Ses talents de diseuse distillent et instillent un vécu d’abandon et de détresse primordiale. C’est tout l’amour du monde qui est absorbé par la réalité de la mort. "You told me that you loved me, and I believed what you said
And I wish that I could fall here across your coffin dead " (tu me disais que tu m'aimais et je t'ai cru, et je ne veux plus que me jeter sur ton cerceuil"). Ida ne se plaint plus, elle ne pleure presque plus, elle se tient dans la douleur intimidante et sacrée des délaissées sans recours.
Ce disque est un des plus étonnants et des plus tragiques blues qui aient jamais été enregistrés.
Jesse Crump, à l’harmonium, accentue le côté funèbre de ce morceau avec puissance et pudeur sans jamais tomber dans l’outrance ou le morbide. Ce bon pianiste de blues deviendra l’époux d’Ida Cox en 1929. Ils monteront tous deux un spectacle qui rencontrera une bonne audience dans le sud des U.S.A.
Le cornettiste n’a jamais été identifié. On a avancé les noms de Tommy Ladnier (mais il n’en a pas l’attaque, et Ladnier devait être en Europe à ce moment-là) ou de King Oliver (ce serait alors le lyrisme en moins).
Ce mystérieux musicien se tire fort bien d’affaire, avec une discrétion bienvenue et l’alliage entre sa sonorité et le jeu de l’harmonium fait merveille. De sorte que sa tendance à laisser s’éteindre ses notes dans un vacillement mal contrôlé tombe ici à pic. Aujourd’hui, l’historien John H. Cowley pense que le neveu du King Oliver, Dave Nelson pourrait être ce mystérieux cornettiste. Certains auditeurs sont sensibles à la similitude de jeu entre ce que nous entendons ici et ce que produit Bob Shoffner sur d’autres faces 78 tours que ce soit avec Ida Cox ou avec Luis Russel, en cette année 1925 -ce que souligne aussi le critique Klaus-Uve Durr. Reste l'éventualité d'un parfait anonyme appartenant au Local 208 (Chicago's colored musicians' union).
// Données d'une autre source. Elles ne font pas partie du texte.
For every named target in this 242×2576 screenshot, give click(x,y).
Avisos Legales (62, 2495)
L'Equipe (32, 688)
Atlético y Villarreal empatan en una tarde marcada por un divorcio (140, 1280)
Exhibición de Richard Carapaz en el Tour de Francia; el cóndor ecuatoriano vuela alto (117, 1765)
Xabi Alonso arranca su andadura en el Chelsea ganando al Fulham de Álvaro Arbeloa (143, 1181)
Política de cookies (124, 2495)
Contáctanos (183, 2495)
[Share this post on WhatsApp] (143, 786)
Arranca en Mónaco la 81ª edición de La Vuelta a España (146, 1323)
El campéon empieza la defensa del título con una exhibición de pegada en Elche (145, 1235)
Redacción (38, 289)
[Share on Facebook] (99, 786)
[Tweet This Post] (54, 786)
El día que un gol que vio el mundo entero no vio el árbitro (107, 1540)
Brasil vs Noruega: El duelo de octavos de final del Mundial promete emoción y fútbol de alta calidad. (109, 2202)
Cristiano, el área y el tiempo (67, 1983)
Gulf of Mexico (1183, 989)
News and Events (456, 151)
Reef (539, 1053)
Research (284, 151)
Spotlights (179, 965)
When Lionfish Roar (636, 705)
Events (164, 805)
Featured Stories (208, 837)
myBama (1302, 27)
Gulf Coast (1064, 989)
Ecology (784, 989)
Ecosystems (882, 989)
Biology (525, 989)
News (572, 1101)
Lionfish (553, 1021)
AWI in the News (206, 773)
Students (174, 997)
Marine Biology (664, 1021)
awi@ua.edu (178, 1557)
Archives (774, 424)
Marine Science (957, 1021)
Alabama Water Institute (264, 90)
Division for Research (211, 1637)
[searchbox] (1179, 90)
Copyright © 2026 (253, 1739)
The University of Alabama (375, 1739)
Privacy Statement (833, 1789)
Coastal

Ida Cox a eut la chance d’avoir comme manager un artiste d’exception, habile dans les affaires, Big Bill Broonzy. Vers la fin des années trente, vraiment peu de temps après la mort accidentelle de Bessie Smith, le blues urbain revient à la mode. John Hammond, infatigable, organise à New York, au « Carnegie Hall » , les concerts « From Spirituals to Swing ». Y figurent les Michell’s Christian Singers, pour le gospel, Big Bill Broonzy, Ida Cox (escortée de Buck Clayton et de Lester Young) , Sonny Terry, pour le blues, Count Basie et ses musiciens, Sidney Bechet avec Tommy Ladnier, Benny Goodman, James P. Johnson, l’ancien « sideman » de Bessie Smith, pour le jazz.
Contrainte au repos en 1945 à la suite d’un accident cardiaque sérieux, elle reviendra en 1961 dans les studios Riverside pour une belle séance, emplie de nostalgie, avec un accompagnateur de choix, Coleman Hawkins, qui avait, dans le temps, débuté en jouant dans les orchestres de Mamie Smith, puis en enregistrant avec « Ma » Rainey et Bessie Smith.
Un cancer emportera en 1967 Ida Cox, une des plus grandes voix du siècle dernier.